----- Records -----
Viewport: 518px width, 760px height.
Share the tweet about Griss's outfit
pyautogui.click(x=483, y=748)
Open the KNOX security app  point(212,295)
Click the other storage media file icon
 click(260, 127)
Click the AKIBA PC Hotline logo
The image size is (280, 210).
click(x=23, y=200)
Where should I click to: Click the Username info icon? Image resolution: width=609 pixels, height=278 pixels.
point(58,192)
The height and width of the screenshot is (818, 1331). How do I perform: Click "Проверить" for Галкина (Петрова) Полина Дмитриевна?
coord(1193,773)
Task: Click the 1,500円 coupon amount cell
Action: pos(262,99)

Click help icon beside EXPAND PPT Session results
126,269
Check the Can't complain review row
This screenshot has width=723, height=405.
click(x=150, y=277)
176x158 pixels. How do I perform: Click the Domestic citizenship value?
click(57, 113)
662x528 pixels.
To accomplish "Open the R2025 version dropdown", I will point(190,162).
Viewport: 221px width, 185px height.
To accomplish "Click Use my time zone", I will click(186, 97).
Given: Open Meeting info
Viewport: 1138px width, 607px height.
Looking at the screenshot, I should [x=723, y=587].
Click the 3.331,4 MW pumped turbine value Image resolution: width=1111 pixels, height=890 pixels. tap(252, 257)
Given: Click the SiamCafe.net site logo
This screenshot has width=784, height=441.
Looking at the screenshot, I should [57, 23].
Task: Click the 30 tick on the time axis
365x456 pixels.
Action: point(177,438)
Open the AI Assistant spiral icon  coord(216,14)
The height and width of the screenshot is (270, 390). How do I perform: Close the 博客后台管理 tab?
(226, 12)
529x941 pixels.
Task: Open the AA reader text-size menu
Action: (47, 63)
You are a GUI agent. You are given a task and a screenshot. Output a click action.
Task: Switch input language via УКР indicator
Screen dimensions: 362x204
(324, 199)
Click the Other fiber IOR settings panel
-----
Repeat the entries. Keep each one exactly as written.

_Answer_
Viewport: 518px width, 760px height.
Share the tweet about Griss's outfit
pyautogui.click(x=483, y=748)
Open the KNOX security app  point(212,295)
Click the other storage media file icon
 click(260, 127)
Click the AKIBA PC Hotline logo
The image size is (280, 210).
click(x=23, y=200)
Where should I click to: Click the Username info icon? Image resolution: width=609 pixels, height=278 pixels.
point(58,192)
The height and width of the screenshot is (818, 1331). How do I perform: Click "Проверить" for Галкина (Петрова) Полина Дмитриевна?
coord(1193,773)
Task: Click the 1,500円 coupon amount cell
Action: pos(262,99)

Click help icon beside EXPAND PPT Session results
126,269
Check the Can't complain review row
This screenshot has width=723, height=405.
click(x=150, y=277)
176x158 pixels. How do I perform: Click the Domestic citizenship value?
click(57, 113)
662x528 pixels.
To accomplish "Open the R2025 version dropdown", I will point(190,162).
Viewport: 221px width, 185px height.
To accomplish "Click Use my time zone", I will click(186, 97).
Given: Open Meeting info
Viewport: 1138px width, 607px height.
Looking at the screenshot, I should [x=723, y=587].
Click the 3.331,4 MW pumped turbine value Image resolution: width=1111 pixels, height=890 pixels. tap(252, 257)
Given: Click the SiamCafe.net site logo
This screenshot has width=784, height=441.
Looking at the screenshot, I should [57, 23].
Task: Click the 30 tick on the time axis
365x456 pixels.
Action: point(177,438)
Open the AI Assistant spiral icon  coord(216,14)
The height and width of the screenshot is (270, 390). How do I perform: Close the 博客后台管理 tab?
(226, 12)
529x941 pixels.
Task: Open the AA reader text-size menu
Action: (47, 63)
You are a GUI agent. You are given a task and a screenshot. Output a click action.
Task: Switch input language via УКР indicator
Screen dimensions: 362x204
(324, 199)
Click the Other fiber IOR settings panel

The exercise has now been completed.